Ingrao: si può rinunciare al simbolo comunista

Rinunciare al comunismo? «Si può». Parola di Pietro Ingrao, che a diciassette anni dallo strappo contro la Bolognina, oggi è disponibile a ragionare sul cambio di simbolo e di ragione sociale del partito a cui ha aderito qualche anno fa: Rifondazione comunista. L’occasione è un commento sulla svolta annunciata – e poi attenuata – da Fausto Bertinotti: nasce la sezione italiana della Sinistra europea – aveva spiegato domenica scorsa – con l’ambizione di riunificare in un contenitore nuovo Rifondazione comunista e il movimento, dando l’addio definitivo all?ideologia e a Marx sull’onda di un nuovo slogan, «il socialismo della persona». Poi ieri, incontrando il mondo della cultura e dello spettacolo, il segretario di Rifondazione ha un po’ frenato: «Il comunismo? Non ci abbiamo rinunciato quando eravamo sotto schiaffo, non vedo perché dovremmo farlo adesso».
Ma a sorpresa è proprio l?anziano leader del Pci, ospite d’onore accolto
con una standing ovation al Residence Ripetta, a spiegare, a margine del
convegno, che lui di dubbi ne ha meno.
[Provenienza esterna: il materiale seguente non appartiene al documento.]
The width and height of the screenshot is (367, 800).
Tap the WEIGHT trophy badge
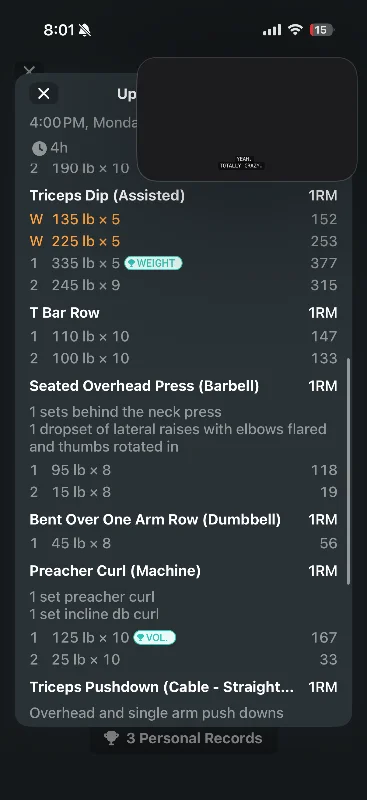153,263
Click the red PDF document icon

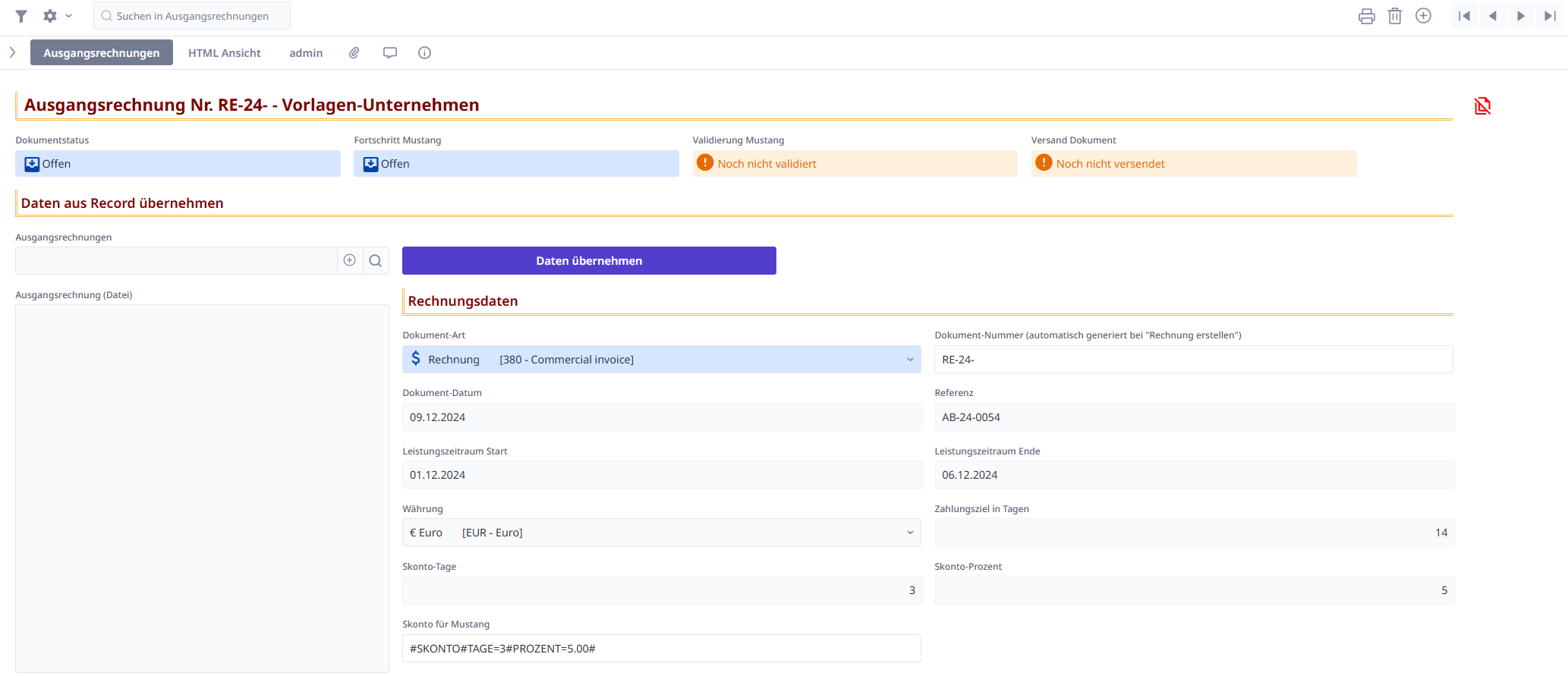point(1481,106)

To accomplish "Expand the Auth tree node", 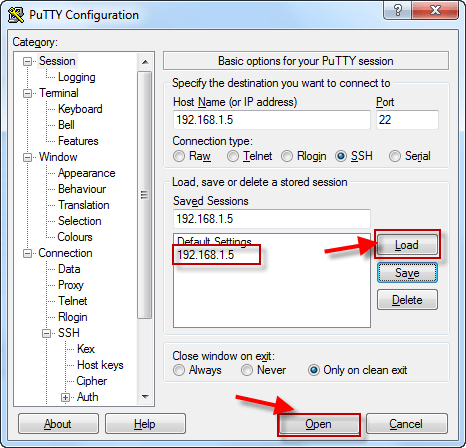I will (65, 398).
La premessa è che comunque «il partito della Sinistra non è vicino»: «Penso che dobbiate ancora attendere – sorride -, perché finora si sono messi d?accordo solo su alcune questioni immediate elettorali e di governo, ma non vedo un confronto profondo che possa portare a risultati a breve». Insomma, la svolta non sembra a Ingrao così vicina come aveva fatto immaginare Bertinotti, annunciandola per il dopo elezioni. Ma sui simboli e sul «nuovo partito», Ingrao non ha pregiudiziali: «Se si trattasse di una nuova unità, di un contenitore innovativo, non avrei preclusioni: si può rinunciare al nome e al simbolo… E lo dico io che, voi sapete, che cosa significhi per me il comunismo». E infatti è proprio Ingrao a invocare per il 9 aprile «una risposta proletaria, che rimetta al centro il soggetto di classe», mentre Bertinotti, nelle conclusioni, propone una versione nuova del «proletariato» del secolo scorso: il «movimento».

Il dibattito è comunque aperto dentro il partito e la strada imboccata:
«Sarà in questo soggetto che si incontreranno le culture critiche che hanno animato la scena politica di questi anni», ha spiegato Bertinotti, rispondendo anche alle osservazioni di Ingrao che aveva invitato a non abbandonare il «proletariato». E Rina Gagliardi su Liberazione ha tracciato i confini della svolta bertinottiana in un editoriale dal titolo: «La sinistra da una svolta a sinistra». «Nei prossimi mesi – scrive – non ci sarà soltanto sulla scena il partito Democratico, sbocco obbligato del cammino iniziato nell’89, incarnazione di una collocazione neocentrista. Ci sarà un partito che rappresenta l?opzione di una società socialista per il ventunesimo secolo» in un processo «in cui nessuno si scioglie e nessuno rinuncia ad essere se stesso».